**RECORDS FOR THE TASK**
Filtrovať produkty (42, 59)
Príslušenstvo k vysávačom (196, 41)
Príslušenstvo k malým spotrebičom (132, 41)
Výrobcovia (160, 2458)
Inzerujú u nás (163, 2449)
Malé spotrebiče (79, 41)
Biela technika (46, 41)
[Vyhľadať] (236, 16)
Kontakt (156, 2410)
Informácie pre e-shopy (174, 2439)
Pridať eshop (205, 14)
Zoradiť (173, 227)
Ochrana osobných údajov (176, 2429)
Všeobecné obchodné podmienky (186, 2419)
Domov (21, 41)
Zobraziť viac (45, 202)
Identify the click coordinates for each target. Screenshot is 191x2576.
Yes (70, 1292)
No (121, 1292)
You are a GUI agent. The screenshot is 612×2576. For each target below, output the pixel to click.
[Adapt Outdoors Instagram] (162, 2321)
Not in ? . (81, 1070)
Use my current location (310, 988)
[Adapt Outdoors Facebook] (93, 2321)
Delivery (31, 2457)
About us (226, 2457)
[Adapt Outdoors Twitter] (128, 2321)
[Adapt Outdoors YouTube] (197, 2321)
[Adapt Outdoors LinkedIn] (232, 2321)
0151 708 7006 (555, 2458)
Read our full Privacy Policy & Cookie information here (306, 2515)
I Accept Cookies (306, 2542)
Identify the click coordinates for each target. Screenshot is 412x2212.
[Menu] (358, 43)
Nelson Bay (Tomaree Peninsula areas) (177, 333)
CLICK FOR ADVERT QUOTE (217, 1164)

**WHAT YOU HAVE TO DO**
The data is to be reproduced in full, every line intact.

**OUTPUT OF THE TASK**
Filtrovať produkty (42, 59)
Príslušenstvo k vysávačom (196, 41)
Príslušenstvo k malým spotrebičom (132, 41)
Výrobcovia (160, 2458)
Inzerujú u nás (163, 2449)
Malé spotrebiče (79, 41)
Biela technika (46, 41)
[Vyhľadať] (236, 16)
Kontakt (156, 2410)
Informácie pre e-shopy (174, 2439)
Pridať eshop (205, 14)
Zoradiť (173, 227)
Ochrana osobných údajov (176, 2429)
Všeobecné obchodné podmienky (186, 2419)
Domov (21, 41)
Zobraziť viac (45, 202)
Identify the click coordinates for each target. Screenshot is 191x2576.
Yes (70, 1292)
No (121, 1292)
You are a GUI agent. The screenshot is 612×2576. For each target below, output the pixel to click.
[Adapt Outdoors Instagram] (162, 2321)
Not in ? . (81, 1070)
Use my current location (310, 988)
[Adapt Outdoors Facebook] (93, 2321)
Delivery (31, 2457)
About us (226, 2457)
[Adapt Outdoors Twitter] (128, 2321)
[Adapt Outdoors YouTube] (197, 2321)
[Adapt Outdoors LinkedIn] (232, 2321)
0151 708 7006 (555, 2458)
Read our full Privacy Policy & Cookie information here (306, 2515)
I Accept Cookies (306, 2542)
Identify the click coordinates for each target. Screenshot is 412x2212.
[Menu] (358, 43)
Nelson Bay (Tomaree Peninsula areas) (177, 333)
CLICK FOR ADVERT QUOTE (217, 1164)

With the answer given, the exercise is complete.